REPUBLIKA.CO.ID, JAKARTA -- Revisi Undang Undang Komisi Pemberantasan Korupsi (KPK) sudah masuk dalam program legislasi nasional prioritas 2015. DPR dan Pemerintah saling klaim usulan revisi tersebut bukan inisiatif mereka.
Wakil Ketua DPR RI, Fadli Zon, mengatakan soal revisi UU KPK ini, yang pasti sudah ada pembicaraan antara DPR dan Pemerintah. Dalam pembicaraan tersebut, muncul kesepakatan untuk merevisi UU KPK.
Menurut dia, memang ada pembicaraan antara DPR dan pemerintah untuk merevisi UU KUHP dan KPK menjadi prioritas. Revisi dua UU ini harus dilakukan secepatnya. "DPR dan pemerintah harus sama-sama mendorong, revisi ini sesuatu yang biasa kok," katanya, Rabu (24/6).
Wakil Ketua Umum Partai Gerindra ini mengatakan, seharusnya semua pihak terbuka dengan perubahan. Sebab, DPR dan pemerintah ingin ada perubahan yang lebih baik pada KPK. Menurut Fadli, ada beberapa poin yang perlu direvisi di UU KPK.
Misalnya, soal penyadapan oleh KPK yang dinilai terlalu bebas. Seharusnya, penyadapan dilakukan melalui prosedur yang jelas. Selain penyadapan juga soal penyidik, imbuh Fadli, KPK tidak bisa merekrut penyidik independen.
Penyidik harus memiliki keahlian, dan yang memiliki keahlian penyidikan berasal dari kepolisian atau kejaksaan. Soal SP3 juga diperlukan oleh KPK. SP3 di KPK dibutuhkan agar ada jalan keluar jika ada kasus yang dinilai salah.

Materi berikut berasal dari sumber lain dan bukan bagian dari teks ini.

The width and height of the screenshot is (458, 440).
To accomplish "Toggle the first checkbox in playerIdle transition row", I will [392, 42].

Fadli menambahkan, KPK bukan satu-satunya lembaga pemberantasan korupsi. Masih ada kepolisian dan kejaksaan. Namun, harus diakui persoalan institusional lembaga pemberantasan korupsi. Yaitu antara KPK, Kepolisian, dan Kejaksaan.

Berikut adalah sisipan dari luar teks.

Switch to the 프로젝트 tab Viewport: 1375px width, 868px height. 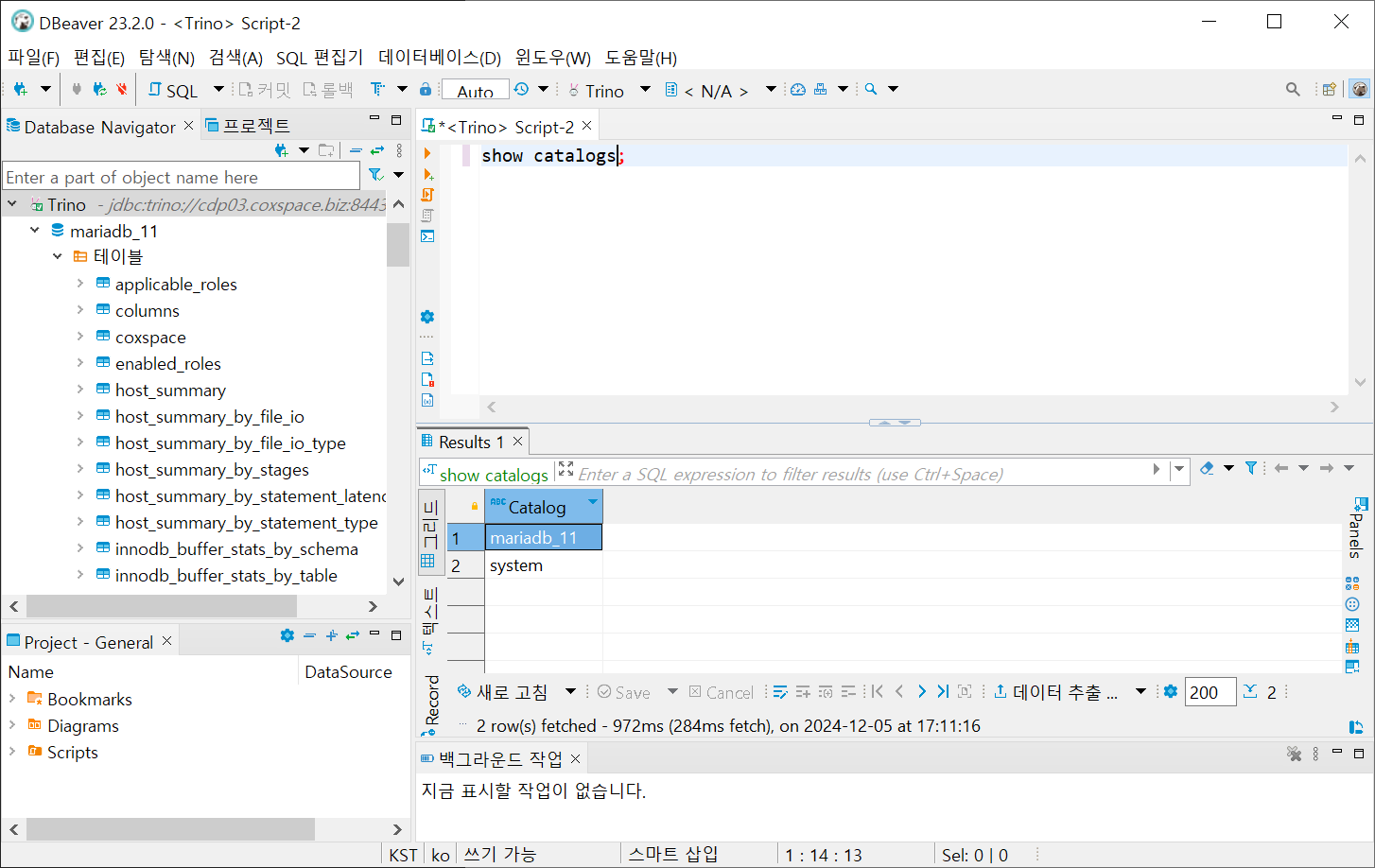[248, 126]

"Kita mau perbaiki KPK, tapi kita juga mau memperkuat polisi dan kejaksaan juga agar mereka bisa ikut memerangi korupsi," imbuh Fadli.
Setelah disahkan menjadi RUU Prolegnas prioritaa 2015, selanjutnya DPR akan membahas revisi ini dengan pemerintah. Menurut Fadli, pembahasan revisi UU KPK kemungkinan akan diserahkan ke komisi terkait. "Ke Komisi III pembahasannya, bukan ke panja," katanya menegaskan.